## Problem description
Lines from the one containing "You are a GUI" through the last line of the material below: print these exactly, and only these.

## Supplied entries
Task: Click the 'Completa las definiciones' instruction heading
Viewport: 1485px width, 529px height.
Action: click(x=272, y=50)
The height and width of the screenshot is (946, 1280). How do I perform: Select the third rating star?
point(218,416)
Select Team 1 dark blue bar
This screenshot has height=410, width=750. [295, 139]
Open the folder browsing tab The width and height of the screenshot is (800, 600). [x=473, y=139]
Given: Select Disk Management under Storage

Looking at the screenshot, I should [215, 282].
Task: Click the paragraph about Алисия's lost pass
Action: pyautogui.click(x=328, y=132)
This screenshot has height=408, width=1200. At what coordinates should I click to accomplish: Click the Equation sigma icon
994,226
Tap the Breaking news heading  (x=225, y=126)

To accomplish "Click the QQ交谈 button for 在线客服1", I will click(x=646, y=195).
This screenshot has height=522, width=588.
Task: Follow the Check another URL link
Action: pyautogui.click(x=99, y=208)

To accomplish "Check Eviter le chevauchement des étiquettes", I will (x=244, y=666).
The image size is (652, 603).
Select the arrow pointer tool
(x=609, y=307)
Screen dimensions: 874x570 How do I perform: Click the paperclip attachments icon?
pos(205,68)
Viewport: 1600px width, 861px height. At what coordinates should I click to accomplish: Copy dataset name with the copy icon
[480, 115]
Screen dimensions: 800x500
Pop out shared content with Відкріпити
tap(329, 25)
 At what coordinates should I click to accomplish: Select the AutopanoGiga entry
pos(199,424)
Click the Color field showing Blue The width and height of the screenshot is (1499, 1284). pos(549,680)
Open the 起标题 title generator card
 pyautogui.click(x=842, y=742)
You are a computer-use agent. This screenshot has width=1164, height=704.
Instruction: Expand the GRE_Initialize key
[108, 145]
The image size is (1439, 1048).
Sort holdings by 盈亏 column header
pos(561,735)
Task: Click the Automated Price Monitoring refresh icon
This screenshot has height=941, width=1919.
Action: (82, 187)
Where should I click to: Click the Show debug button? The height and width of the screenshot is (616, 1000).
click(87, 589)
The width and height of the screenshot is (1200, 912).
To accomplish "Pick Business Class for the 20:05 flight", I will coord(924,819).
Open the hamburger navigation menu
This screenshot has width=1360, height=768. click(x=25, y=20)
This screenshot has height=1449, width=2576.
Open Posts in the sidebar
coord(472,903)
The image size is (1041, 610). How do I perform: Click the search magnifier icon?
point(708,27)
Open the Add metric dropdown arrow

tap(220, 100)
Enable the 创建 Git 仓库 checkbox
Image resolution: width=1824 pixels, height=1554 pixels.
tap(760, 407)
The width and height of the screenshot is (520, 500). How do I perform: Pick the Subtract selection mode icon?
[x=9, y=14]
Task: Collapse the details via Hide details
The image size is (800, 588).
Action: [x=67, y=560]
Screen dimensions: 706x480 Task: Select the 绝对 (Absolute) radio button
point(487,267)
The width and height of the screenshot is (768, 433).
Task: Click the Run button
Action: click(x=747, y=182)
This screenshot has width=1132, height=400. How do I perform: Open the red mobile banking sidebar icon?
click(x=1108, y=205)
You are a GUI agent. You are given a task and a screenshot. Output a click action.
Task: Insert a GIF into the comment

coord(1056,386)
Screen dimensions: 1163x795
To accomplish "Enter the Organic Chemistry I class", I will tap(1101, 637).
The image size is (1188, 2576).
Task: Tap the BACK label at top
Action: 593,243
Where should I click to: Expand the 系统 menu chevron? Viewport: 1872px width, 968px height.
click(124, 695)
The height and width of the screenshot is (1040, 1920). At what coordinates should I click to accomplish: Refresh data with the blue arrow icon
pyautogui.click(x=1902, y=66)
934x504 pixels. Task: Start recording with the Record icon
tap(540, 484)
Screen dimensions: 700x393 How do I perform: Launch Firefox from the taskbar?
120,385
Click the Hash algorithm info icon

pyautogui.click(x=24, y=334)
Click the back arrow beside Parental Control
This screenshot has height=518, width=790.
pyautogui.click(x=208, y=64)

## Answer to the exercise
You are a GUI agent. You are given a task and a screenshot. Output a click action.
Task: Insert a GIF into the comment

coord(1056,386)
Screen dimensions: 1163x795
To accomplish "Enter the Organic Chemistry I class", I will tap(1101, 637).
The image size is (1188, 2576).
Task: Tap the BACK label at top
Action: 593,243
Where should I click to: Expand the 系统 menu chevron? Viewport: 1872px width, 968px height.
click(124, 695)
The height and width of the screenshot is (1040, 1920). At what coordinates should I click to accomplish: Refresh data with the blue arrow icon
pyautogui.click(x=1902, y=66)
934x504 pixels. Task: Start recording with the Record icon
tap(540, 484)
Screen dimensions: 700x393 How do I perform: Launch Firefox from the taskbar?
120,385
Click the Hash algorithm info icon

pyautogui.click(x=24, y=334)
Click the back arrow beside Parental Control
This screenshot has height=518, width=790.
pyautogui.click(x=208, y=64)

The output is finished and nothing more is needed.